First, we need to set the --bind-address command line argument for kube-scheduler to 0.0.0.0. This can be done by creating a custom Kind config:

kind: Cluster
apiVersion: kind.x-k8s.io/v1alpha4
name: my-cluster
nodes:
  - role: control-plane
    kubeadmConfigPatches:
      - |
        kind: ClusterConfiguration
        scheduler:
          extraArgs:
            bind-address: "0.0.0.0"
  - role: worker

We can launch a new Kind cluster with kind create cluster --config /path/to/kind-cluster.yaml.

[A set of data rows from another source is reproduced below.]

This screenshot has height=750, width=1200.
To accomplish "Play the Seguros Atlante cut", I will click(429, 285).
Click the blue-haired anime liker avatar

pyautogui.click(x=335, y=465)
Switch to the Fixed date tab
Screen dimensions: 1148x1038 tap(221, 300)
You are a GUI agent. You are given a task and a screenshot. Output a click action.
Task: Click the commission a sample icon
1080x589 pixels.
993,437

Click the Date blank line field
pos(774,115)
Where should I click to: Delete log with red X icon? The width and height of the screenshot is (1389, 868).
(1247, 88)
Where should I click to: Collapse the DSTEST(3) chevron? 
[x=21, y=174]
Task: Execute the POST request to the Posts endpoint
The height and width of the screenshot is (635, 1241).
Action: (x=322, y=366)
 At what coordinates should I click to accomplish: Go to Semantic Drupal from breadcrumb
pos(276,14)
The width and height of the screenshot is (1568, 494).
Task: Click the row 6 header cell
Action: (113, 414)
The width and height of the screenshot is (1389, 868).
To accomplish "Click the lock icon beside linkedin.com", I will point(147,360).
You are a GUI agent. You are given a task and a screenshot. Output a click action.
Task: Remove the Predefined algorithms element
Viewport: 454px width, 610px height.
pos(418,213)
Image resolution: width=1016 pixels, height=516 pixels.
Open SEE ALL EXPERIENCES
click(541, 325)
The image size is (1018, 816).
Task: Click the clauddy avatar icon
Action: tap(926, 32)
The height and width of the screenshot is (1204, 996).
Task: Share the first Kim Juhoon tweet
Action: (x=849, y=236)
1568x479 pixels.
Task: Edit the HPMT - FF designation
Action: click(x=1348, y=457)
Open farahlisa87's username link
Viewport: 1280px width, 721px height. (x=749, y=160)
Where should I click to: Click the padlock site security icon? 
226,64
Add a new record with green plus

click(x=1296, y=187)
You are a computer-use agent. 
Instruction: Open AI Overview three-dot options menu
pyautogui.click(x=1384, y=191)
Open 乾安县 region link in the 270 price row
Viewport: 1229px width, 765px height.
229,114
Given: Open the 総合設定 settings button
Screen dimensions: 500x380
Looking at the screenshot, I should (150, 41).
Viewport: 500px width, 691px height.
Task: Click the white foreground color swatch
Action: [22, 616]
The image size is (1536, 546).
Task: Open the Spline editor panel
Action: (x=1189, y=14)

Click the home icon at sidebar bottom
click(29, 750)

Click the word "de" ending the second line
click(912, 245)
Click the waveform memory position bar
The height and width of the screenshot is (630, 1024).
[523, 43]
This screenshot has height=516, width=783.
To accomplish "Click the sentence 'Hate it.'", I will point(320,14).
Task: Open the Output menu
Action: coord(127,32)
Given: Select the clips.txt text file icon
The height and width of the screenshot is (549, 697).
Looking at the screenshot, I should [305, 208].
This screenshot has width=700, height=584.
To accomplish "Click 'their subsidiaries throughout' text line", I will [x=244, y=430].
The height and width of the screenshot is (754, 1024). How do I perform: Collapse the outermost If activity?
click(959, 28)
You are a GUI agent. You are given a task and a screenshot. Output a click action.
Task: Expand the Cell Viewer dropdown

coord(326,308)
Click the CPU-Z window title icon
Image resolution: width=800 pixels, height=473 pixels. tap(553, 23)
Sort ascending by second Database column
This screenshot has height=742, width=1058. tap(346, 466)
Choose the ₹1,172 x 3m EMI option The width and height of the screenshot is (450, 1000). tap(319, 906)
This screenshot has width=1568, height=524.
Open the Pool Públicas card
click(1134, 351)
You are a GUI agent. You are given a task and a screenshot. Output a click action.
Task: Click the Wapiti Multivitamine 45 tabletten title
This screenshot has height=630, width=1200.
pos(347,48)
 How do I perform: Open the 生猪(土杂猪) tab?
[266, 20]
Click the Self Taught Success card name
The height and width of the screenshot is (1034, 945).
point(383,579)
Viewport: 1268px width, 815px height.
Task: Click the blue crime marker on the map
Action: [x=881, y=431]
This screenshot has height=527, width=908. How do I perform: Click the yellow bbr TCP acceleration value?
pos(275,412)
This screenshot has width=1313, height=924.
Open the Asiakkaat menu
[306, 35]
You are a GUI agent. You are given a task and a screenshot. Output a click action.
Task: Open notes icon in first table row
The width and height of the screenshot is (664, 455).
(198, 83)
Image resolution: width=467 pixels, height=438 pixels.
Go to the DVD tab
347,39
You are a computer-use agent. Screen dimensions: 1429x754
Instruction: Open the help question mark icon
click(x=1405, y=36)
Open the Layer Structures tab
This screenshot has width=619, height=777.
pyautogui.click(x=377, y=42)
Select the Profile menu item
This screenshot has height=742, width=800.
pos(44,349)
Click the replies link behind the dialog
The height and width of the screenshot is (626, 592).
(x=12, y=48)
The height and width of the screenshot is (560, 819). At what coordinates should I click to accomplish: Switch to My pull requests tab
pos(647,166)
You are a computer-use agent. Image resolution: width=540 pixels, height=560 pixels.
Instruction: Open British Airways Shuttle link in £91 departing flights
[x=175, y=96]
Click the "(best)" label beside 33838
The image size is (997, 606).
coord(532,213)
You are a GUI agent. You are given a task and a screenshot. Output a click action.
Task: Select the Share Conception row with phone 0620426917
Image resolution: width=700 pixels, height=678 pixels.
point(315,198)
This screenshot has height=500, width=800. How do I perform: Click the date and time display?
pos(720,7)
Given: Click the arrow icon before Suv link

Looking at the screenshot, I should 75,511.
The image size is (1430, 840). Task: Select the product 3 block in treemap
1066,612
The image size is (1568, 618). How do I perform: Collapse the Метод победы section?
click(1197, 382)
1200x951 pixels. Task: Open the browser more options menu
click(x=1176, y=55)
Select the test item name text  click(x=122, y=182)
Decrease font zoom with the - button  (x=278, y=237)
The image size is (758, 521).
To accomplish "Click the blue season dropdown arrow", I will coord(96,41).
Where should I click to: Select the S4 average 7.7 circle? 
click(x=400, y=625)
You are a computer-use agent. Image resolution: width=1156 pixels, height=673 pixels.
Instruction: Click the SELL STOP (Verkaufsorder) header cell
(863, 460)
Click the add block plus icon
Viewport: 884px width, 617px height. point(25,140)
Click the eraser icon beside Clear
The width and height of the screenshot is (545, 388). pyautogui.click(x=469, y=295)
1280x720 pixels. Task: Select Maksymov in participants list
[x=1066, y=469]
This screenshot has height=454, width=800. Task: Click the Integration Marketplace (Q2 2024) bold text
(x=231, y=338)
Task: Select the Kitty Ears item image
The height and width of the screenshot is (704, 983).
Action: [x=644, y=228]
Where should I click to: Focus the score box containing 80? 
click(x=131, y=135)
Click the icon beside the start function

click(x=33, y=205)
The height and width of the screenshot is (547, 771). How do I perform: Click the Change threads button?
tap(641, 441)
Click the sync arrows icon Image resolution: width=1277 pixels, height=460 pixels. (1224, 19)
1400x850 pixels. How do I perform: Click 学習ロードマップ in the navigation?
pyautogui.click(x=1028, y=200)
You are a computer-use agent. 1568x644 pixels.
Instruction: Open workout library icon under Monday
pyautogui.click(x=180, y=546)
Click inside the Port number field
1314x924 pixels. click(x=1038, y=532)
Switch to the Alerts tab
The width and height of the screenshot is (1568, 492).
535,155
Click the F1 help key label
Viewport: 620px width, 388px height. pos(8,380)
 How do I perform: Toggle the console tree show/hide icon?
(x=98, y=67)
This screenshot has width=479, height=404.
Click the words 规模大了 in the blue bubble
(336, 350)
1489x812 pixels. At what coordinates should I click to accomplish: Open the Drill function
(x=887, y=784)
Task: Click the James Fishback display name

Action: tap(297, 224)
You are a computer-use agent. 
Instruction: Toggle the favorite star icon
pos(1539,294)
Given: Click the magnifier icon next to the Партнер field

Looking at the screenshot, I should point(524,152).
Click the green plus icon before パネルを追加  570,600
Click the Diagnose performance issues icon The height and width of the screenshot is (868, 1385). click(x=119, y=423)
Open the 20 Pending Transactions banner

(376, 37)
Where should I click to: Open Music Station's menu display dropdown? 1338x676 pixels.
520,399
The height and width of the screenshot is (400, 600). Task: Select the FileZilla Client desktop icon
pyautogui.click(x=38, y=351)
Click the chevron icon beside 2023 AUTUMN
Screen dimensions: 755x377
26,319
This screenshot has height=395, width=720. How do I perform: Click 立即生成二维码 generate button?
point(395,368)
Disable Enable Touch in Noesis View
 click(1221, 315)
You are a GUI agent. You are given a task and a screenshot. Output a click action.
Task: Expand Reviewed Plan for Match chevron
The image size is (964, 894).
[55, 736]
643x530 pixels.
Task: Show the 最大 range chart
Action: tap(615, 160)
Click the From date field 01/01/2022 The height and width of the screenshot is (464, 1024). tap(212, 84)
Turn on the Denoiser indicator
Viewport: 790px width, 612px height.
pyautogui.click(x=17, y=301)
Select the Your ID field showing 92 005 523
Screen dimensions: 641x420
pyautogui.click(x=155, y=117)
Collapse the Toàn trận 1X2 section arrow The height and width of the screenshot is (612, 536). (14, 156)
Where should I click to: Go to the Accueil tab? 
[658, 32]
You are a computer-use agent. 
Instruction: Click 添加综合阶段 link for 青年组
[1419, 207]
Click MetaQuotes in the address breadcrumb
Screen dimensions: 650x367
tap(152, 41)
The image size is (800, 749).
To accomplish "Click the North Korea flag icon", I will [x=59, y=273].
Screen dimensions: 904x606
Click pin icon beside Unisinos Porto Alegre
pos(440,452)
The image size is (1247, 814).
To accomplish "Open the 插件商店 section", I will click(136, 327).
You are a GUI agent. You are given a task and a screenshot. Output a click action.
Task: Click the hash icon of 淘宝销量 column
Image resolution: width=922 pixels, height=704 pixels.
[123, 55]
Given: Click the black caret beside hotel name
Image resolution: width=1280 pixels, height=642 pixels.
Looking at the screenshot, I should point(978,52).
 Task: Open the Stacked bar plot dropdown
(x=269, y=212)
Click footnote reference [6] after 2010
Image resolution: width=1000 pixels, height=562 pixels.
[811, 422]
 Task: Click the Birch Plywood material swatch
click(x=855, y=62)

We can verify that it worked by checking the Pod spec for kube-scheduler:

$ kubectl -n kube-system get pod kube-scheduler-my-cluster-control-plane -o yaml | grep command -A5
  - command:
    - kube-scheduler
    - --authentication-kubeconfig=/etc/kubernetes/scheduler.conf
    - --authorization-kubeconfig=/etc/kubernetes/scheduler.conf
    - --bind-address=0.0.0.0
    - --kubeconfig=/etc/kubernetes/scheduler.conf

Then we will need to configure a Service for the kube-scheduler metrics, as well as a ClusterRole and ClusterRoleBinding to access them.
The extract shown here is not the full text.